Владимир показывает нам фотографию памятника, на месте которого раньше стояла палатка: такая же, какие виднеются на фоне. В ней при обстреле заживо сгорели 15 человек.

Сослуживцы часто говорили Владимиру, что он родился в рубашке. Однажды вертолеты должны были забросить солдат на точку высадки. Первый взвод уже улетел, а второму приходилось ждать. Когда они наконец погрузились, командир сказал: «Быстро выгружайтесь!» На этот вертолет посадили полковников, майоров и других командиров, а солдат отправили на следующем.

Нас выбрасывали как: вертушка зависает метра три-четыре над землей, не садится, и ты спрыгиваешь. Подлетаем мы к месту десантирования, прыгаем, падаем на землю, кругом пыль, ничего не видно, пули свистят, стрельба идет. Мы прячемся за камнями, чтобы определиться, откуда стреляют. И раз, встречаемся со своими с первого взвода, они такие: «Вы как здесь? Вас же сбили, мы видели! Вы ж за нами летели!» Вертолет с командованием, на котором должен был лететь второй взвод, действительно сбили, все погибли.

Второй похожий случай был, когда Владимира чуть не подстрелил его же товарищ. В одном кишлаке* они проверяли дувалы**, искали духов.

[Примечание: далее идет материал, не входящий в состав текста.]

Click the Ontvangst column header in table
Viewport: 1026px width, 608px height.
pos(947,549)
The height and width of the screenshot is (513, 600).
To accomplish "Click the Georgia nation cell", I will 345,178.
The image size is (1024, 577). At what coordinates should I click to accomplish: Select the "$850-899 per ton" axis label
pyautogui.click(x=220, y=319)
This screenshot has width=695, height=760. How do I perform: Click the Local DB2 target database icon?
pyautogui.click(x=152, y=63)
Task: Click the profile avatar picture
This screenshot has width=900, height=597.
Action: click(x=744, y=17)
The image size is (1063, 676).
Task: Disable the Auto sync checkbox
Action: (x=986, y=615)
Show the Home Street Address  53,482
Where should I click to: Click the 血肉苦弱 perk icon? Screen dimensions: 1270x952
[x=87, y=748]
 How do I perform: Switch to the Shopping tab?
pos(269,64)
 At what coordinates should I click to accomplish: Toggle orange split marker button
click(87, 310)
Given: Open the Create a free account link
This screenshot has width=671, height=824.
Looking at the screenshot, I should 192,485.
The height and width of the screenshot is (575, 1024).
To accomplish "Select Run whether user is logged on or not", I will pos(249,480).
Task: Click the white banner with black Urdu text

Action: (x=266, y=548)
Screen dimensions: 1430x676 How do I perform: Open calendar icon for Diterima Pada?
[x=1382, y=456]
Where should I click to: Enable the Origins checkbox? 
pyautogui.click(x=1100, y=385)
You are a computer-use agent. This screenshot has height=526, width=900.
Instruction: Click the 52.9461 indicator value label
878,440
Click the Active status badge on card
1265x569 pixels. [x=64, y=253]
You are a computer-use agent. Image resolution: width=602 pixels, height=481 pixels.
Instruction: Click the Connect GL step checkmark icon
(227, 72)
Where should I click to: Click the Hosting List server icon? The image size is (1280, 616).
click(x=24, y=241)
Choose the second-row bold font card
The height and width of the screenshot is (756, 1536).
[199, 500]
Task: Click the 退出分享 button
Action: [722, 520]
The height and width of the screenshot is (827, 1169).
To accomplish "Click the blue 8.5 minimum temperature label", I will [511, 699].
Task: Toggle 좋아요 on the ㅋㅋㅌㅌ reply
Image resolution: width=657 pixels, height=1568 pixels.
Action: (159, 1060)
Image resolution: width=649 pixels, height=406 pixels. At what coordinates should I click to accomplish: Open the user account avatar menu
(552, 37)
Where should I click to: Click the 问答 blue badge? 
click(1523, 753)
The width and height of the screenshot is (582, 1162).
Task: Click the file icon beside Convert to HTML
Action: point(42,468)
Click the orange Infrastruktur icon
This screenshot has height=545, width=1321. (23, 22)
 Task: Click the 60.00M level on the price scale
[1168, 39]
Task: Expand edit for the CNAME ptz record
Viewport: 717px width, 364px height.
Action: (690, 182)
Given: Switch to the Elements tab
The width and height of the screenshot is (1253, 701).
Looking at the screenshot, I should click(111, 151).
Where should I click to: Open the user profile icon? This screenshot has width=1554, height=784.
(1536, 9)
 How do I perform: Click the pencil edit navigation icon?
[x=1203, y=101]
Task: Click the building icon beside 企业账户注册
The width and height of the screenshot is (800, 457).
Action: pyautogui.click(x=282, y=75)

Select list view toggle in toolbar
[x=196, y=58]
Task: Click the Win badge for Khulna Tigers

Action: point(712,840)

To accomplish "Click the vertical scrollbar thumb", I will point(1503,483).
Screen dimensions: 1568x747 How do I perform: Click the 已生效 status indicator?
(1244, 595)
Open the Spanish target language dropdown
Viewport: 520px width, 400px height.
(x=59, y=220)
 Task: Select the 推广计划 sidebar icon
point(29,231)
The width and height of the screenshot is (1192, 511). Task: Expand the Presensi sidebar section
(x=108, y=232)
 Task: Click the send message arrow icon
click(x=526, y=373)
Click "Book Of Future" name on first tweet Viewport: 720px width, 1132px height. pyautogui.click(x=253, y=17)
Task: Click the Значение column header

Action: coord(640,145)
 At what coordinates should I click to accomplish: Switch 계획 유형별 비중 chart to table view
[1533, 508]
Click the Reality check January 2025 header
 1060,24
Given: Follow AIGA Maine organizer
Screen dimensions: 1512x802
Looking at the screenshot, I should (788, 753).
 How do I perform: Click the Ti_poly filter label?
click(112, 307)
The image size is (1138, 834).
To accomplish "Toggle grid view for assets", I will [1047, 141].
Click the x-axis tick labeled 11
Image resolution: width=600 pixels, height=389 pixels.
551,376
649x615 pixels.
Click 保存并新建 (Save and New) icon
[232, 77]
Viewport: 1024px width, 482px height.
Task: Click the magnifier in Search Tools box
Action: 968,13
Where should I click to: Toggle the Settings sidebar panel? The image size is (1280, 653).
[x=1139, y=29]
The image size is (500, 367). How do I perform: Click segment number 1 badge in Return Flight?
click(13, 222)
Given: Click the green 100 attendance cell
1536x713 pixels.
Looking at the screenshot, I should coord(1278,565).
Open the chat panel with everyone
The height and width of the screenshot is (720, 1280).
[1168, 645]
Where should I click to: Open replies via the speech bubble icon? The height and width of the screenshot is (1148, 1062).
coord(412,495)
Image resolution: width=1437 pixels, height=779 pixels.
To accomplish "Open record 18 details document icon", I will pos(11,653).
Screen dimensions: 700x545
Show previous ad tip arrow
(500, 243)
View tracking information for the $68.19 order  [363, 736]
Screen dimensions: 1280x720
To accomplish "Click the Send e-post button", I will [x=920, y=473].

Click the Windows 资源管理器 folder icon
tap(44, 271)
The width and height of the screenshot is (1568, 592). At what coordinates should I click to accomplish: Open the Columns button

В один дувал захожу, осторожно проверяю комнаты, вдруг слышу шорох с другой стороны. Ну все, думаю — духи. И что меня сподвигло, ангелы, наверное, охраняли меня, я отошел от двери к окну. А мой товарищ рассказывает потом: «Иду я тихонько, раз там шорох. Ну я с «мухи» (гранатомета) и шмальнул, зачем рисковать?» Дверь взрывается, все в дыму, а я в окно спрыгнул. Потом ему говорю: «Ты что делаешь-то? Ты что не знал, что я с другой стороны?» Оказывается, он думал, что я пошел в соседний дувал. Если бы я не отошел от двери, он бы меня убил. Много случаев разных было, в двух словах всего не расскажешь.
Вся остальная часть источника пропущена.